What is the command for that wmic?
Avatar of tighec

The following will just echo out the folder name for the file (in this case iexplorer.exe  that was found:
for /F "tokens=*" %a in ('dir iexplore.exe /s /b') do @ECHO %~da%~pa
C:\Program Files>for /F "tokens=*" %a in ('dir iexplore.exe /s /b') do @ECHO %~da%~pa
C:\Program Files\Internet Explorer\
C:\Program Files>

You could change the Echo to do whatever it is you need to do:
   rd "%~da%~pa" /s /q
To delete the containing folder and all files and subfolders (don't test this with iexplorer.exe :))

To put in a batch file, you need to double up the %... all the "%" to "%%"
It looks like success to me... of course, the way to know for certain is to see whether iTunes is still installed.

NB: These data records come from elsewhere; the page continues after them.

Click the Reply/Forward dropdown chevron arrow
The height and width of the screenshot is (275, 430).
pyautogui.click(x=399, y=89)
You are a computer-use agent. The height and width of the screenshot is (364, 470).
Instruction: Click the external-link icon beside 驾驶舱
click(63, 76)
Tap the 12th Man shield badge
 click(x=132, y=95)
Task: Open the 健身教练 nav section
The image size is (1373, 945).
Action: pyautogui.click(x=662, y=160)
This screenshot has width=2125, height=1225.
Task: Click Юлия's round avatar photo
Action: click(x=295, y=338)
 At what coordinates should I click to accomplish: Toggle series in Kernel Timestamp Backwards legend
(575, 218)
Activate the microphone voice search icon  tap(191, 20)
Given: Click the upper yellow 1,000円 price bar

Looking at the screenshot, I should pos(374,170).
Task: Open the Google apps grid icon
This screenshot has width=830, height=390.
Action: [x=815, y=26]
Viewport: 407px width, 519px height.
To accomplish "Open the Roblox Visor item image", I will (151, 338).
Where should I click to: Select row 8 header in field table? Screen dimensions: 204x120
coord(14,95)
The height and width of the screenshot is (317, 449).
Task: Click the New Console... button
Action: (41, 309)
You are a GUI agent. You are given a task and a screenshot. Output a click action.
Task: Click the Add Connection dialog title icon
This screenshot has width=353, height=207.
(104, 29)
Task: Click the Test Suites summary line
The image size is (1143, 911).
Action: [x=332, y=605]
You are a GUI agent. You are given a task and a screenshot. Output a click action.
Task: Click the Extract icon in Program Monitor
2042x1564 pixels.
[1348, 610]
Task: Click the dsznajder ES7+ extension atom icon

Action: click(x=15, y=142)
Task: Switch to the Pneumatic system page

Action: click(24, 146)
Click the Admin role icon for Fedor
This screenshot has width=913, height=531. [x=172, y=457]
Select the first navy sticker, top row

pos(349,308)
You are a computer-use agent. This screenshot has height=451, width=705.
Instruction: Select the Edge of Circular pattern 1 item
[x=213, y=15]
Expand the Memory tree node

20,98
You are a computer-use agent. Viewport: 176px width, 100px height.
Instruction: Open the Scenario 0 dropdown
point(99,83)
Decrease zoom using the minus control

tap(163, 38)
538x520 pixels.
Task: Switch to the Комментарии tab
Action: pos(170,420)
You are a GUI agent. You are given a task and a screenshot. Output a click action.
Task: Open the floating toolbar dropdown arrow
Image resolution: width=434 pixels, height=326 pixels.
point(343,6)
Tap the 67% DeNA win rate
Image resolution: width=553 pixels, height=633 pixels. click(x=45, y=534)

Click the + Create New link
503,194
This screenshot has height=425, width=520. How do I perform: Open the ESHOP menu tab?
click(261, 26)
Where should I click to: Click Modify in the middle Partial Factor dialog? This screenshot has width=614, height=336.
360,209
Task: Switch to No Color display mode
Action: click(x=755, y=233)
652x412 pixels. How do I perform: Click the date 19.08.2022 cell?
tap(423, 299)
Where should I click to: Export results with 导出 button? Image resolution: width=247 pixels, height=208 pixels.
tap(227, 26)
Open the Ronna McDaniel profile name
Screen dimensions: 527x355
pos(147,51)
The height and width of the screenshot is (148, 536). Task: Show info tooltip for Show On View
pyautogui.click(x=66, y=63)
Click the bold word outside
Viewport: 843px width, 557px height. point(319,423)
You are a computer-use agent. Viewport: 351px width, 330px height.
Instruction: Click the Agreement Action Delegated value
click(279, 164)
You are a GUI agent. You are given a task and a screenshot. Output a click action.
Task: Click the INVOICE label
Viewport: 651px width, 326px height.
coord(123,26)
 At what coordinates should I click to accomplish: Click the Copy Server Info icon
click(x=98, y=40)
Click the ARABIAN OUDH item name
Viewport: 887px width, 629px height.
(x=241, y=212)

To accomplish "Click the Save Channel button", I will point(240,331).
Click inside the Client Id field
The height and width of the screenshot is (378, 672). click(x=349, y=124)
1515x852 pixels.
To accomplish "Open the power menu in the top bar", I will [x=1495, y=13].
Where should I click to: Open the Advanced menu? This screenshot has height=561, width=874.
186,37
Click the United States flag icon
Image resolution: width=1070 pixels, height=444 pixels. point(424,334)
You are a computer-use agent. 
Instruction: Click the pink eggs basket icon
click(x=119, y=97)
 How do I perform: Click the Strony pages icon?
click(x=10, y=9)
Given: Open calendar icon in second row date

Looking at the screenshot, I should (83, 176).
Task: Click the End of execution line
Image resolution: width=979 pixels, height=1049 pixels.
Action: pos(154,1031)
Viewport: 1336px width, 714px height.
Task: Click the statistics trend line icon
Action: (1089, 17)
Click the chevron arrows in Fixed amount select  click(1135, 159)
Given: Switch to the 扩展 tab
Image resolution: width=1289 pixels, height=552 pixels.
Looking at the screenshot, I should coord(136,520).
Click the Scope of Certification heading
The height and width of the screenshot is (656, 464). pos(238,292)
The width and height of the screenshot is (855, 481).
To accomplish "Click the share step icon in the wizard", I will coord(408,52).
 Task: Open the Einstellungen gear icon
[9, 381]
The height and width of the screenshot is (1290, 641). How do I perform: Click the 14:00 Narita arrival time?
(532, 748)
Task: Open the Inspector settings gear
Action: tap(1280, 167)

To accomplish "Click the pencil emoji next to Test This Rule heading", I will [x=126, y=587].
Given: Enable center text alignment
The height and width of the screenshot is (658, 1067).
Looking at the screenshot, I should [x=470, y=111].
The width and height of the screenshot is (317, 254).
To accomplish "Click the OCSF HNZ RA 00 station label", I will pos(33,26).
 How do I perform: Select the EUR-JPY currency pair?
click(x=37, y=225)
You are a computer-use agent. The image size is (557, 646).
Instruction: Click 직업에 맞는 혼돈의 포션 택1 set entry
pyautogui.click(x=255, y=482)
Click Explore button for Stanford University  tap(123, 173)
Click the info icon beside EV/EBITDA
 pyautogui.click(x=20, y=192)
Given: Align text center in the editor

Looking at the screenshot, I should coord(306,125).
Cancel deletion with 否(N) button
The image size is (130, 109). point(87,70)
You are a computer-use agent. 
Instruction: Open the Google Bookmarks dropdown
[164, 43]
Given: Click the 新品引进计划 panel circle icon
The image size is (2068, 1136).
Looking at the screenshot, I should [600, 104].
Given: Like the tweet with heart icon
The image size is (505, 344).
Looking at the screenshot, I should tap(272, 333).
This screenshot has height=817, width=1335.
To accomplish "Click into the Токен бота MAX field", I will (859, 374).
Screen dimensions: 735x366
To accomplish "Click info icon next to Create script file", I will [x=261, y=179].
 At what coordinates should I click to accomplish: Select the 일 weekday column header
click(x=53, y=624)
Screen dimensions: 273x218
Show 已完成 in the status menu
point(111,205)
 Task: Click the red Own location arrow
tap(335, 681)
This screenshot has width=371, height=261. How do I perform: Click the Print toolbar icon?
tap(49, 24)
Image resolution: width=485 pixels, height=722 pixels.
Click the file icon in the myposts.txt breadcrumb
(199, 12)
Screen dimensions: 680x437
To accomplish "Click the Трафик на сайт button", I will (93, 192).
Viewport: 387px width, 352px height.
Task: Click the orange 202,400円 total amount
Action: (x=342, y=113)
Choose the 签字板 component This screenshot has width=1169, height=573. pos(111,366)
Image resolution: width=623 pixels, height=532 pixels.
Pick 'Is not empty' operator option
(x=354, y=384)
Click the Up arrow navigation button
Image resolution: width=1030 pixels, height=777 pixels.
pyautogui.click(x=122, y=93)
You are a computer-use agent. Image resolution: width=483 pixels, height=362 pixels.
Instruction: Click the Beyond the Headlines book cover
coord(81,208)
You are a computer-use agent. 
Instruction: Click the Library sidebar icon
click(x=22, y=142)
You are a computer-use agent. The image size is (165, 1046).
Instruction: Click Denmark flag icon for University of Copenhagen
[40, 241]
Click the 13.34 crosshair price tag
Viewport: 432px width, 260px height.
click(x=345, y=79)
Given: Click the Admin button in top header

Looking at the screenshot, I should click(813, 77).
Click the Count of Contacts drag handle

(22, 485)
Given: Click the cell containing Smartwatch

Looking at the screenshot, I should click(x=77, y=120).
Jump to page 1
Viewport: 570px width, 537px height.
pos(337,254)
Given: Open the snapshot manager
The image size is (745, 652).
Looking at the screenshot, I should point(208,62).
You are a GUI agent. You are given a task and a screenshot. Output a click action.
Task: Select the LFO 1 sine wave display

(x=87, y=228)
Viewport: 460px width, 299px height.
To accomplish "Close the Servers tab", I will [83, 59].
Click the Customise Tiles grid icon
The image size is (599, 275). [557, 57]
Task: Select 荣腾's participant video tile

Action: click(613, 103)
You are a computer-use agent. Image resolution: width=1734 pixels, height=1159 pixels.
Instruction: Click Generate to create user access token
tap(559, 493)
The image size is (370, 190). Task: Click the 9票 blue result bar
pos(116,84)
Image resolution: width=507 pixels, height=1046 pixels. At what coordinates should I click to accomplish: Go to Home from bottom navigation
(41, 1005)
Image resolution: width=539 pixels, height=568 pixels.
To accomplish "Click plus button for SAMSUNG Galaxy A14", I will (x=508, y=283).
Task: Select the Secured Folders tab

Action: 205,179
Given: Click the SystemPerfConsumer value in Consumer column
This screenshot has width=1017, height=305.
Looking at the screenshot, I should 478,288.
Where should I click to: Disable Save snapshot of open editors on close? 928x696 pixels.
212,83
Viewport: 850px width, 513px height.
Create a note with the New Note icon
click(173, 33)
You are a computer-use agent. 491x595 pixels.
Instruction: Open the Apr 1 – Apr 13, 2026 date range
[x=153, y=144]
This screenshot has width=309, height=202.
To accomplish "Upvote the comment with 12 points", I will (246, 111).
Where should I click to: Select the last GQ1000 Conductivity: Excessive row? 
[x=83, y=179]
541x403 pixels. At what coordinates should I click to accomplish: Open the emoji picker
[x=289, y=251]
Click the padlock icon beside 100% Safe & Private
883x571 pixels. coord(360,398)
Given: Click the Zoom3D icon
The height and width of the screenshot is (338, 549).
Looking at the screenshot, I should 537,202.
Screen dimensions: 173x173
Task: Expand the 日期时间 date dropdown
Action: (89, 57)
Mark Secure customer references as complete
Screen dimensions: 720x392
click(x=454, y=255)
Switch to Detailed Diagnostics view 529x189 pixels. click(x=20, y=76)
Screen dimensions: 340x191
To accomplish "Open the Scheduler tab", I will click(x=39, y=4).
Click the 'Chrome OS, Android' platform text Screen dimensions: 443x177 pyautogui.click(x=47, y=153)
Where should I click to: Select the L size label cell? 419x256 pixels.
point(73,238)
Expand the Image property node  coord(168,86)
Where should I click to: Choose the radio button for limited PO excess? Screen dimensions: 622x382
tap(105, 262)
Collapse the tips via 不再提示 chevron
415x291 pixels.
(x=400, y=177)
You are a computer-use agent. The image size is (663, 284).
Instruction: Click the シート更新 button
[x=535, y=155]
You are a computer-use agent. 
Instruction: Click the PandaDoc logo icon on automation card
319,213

Your users may get wise and try something like deleting  the wmic executable... however you implement, this is going to end up being a cat and mouse game.
Haven't read all that yet... but the bit about signatures, that is generally how AV software works, it knows certain parts of files that are an issue to recognise them.  We used to be able to create own entries in the AV database for some products but haven't needed to / wanted to in recent years so no idea if any still allow that sorry.
This works for me
Glad it helped.
One thing I did not get an answer to--how can I run so that users cannot see it or stop it? Thanks.
How are you triggering it currently?  You could schedule it to run using the task scheduler for instance?
And/or have a message box pop up saying "You have iTunes on your PC against company policy.  We have just attempted to remove it and this has been logged.  If the software returns, or remains on your PC please contact HR for your P45."
Currently I remove them manually whenever I encounter them when doing support on a system. If I use task scheduler it would have to run when no-one was on it, right, otherwise they would see the uninstall process. (Is there a way to export scheduled tasks settings setup using the GUI so that I can transfer it to another system?) As far as the enforcement goes the management don't want to get too strict but want to put the "blame" on me (saying I am the one who does not want all this not work related stuff because it complicates support and maintenance) and I don't mind that, so they want me to uninstall these in the hopes that after awhile users will on their own stop using it on work systems (I say good luck with that--its going to get worse rather than better, in my opinion).
You can use the SCHTASKS command to schedule something to run, there are millions of options you can see under

schtasks /create /?


schtasks /create /s pcname /ru userToRunAs /rp passwordOfThatUser /SC ONLOGON /TN "Uninstall stuff" /TR "cmd /c C:\temp\mybatch.cmd"

You can export existing tasks using schtasks /query /xml and then use that file, edited if needed  with schtasks /create /xml

Frankly btw best bet is to take away local admin rights, or ability to install apps.... though that causes more work for IT to put things on of course.